Regardless, there was rarely anything said that was enlightening. I was surprised to hear that Trump and Pence disagreed on our use of military in Syria, but at some level this felt normal from him. It was obvious that Hillary was well prepared as well and experienced in all of the subjects discussed, whereas Donald Trump pointed his rage-machine at the red meat that riles up his base. There was one pleasant surprise, however. Anderson Cooper ask Trump right out of the gate about the recently leaked video where he bragged about sexually assaulting women. I expected this to be politely ignored, probably because my expectations have been lowered substantially. But there it was. When we consider that it ranked as the number one subject on all 5 social media engagement metrics over the previous 48 hours, it demanded attention.
As usual, Trump deflected and trivialized the subject. This may have been an effective tactic, but it opened a new window of vulnerability. He basically confessed that he didn’t find the subject meaningful. This is exactly the mindset that enables rape culture. By suggesting that it was merely ‘locker room talk’ suggests that there is a safe place to discuss violating women and in that place it is acceptable. This is the wrong message. Trump effectively told half the country that it was acceptable to joke about assaulting them. And it’s not just that he said it, but that he doesn’t seem to understand that it’s an issue.

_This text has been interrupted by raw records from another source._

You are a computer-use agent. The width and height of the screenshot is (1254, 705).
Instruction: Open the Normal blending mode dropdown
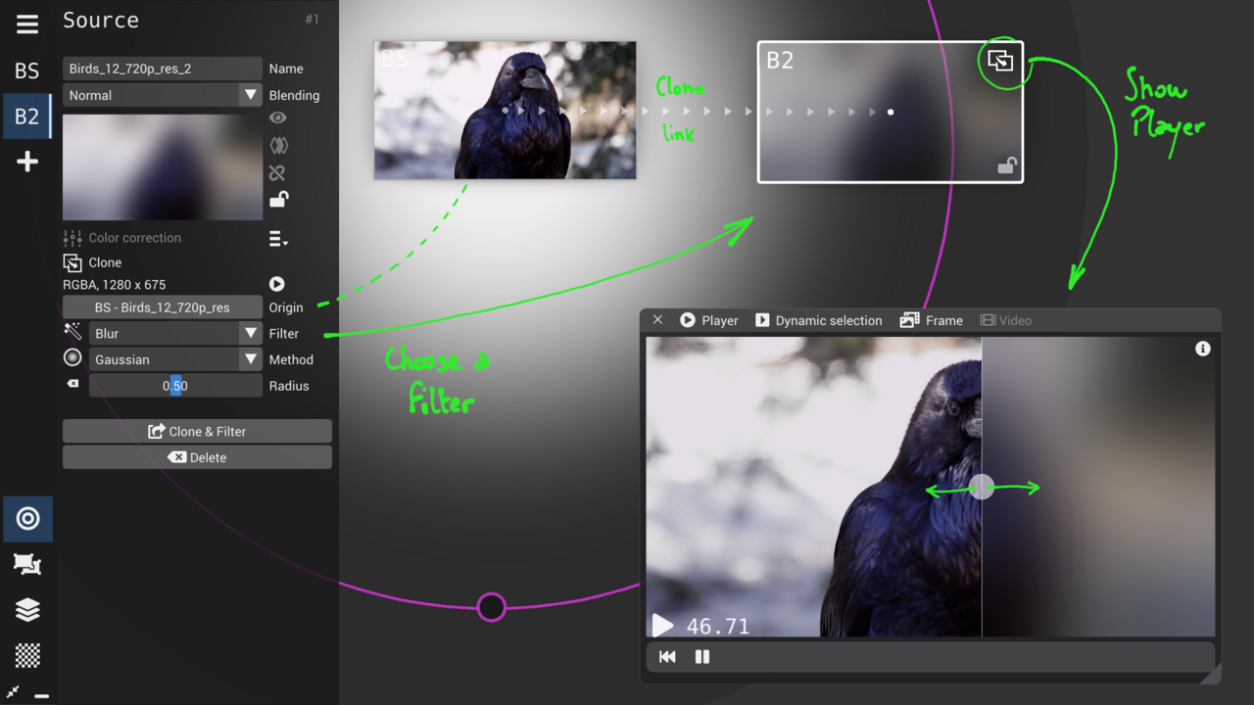click(x=162, y=95)
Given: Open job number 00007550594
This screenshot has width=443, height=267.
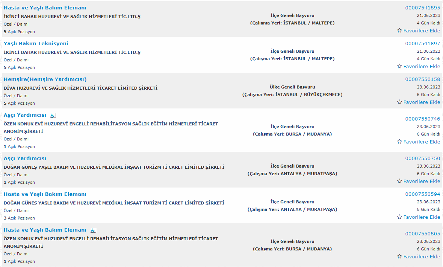Looking at the screenshot, I should [423, 194].
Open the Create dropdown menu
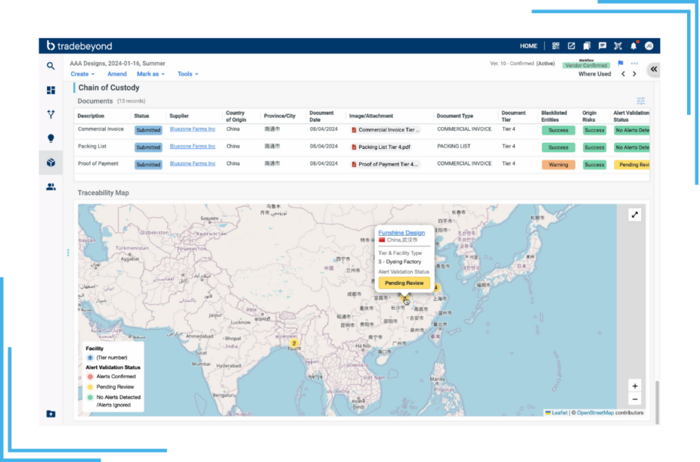This screenshot has height=462, width=700. (82, 74)
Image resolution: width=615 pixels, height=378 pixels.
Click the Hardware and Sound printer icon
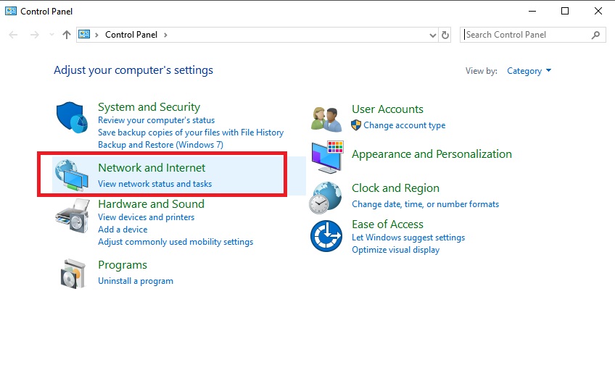coord(72,215)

What’s really amazing about this story is how completely unsurprising this development is. After his war of words with Rosie O'Donnell, his litany of misogynistic rants, his unfiltered tweeting and his inability to not interrupt Hillary when she’s speaking reinforce an image of a man who is oblivious to his privilege and sheltered reality. When we look at his rhetoric comprehensively it becomes clear that Donald Trump is not only super rich, but he lives in an insulated reality where consequences don’t exist. He brags about taking advantage of a regressive tax system, by hiding behind that secret language of accountants. He indicates that it makes him smart.

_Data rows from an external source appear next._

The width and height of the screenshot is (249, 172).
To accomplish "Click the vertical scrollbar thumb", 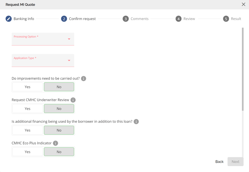I will (x=242, y=69).
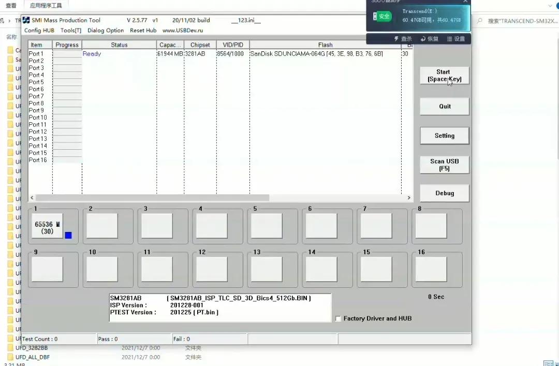Open the Dialog Option menu
The height and width of the screenshot is (366, 559).
click(x=106, y=31)
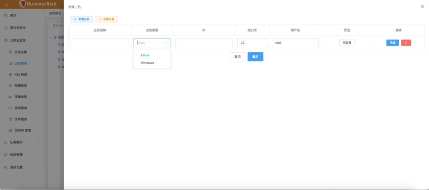
Task: Select K8s 检测 in the sidebar
Action: click(x=20, y=74)
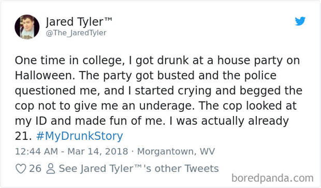Open the #MyDrunkStory hashtag
This screenshot has width=321, height=188.
click(x=79, y=136)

What he misses is how this all is heard outside of his bubble. He is privileged. He is unsympathetic. He is selfish. He is chauvinistic. He is misogynistic. He is basically a junior high boy at a private boys’ school whose development was arrested by the fact that he was never required to experience adversity. It seems like we all knew this already, but there is a faction of us willing to overlook these obvious character flaws because, ‘He’s good with business’. As his character continues to reveal itself, however, it becomes more obvious to the less astute that there is more to being president than taking advantage of your privilege to profit at the expense of society.
I never expected the Trump candidacy to be taken very seriously. In the light of Brexit I have been very cautious about underestimating self-sabotaging voters. But Trump’s recent revelations are so viscerally disturbing that most of us can’t rationalize it away and therefore I suspect Hillary now has a clear path to the White House.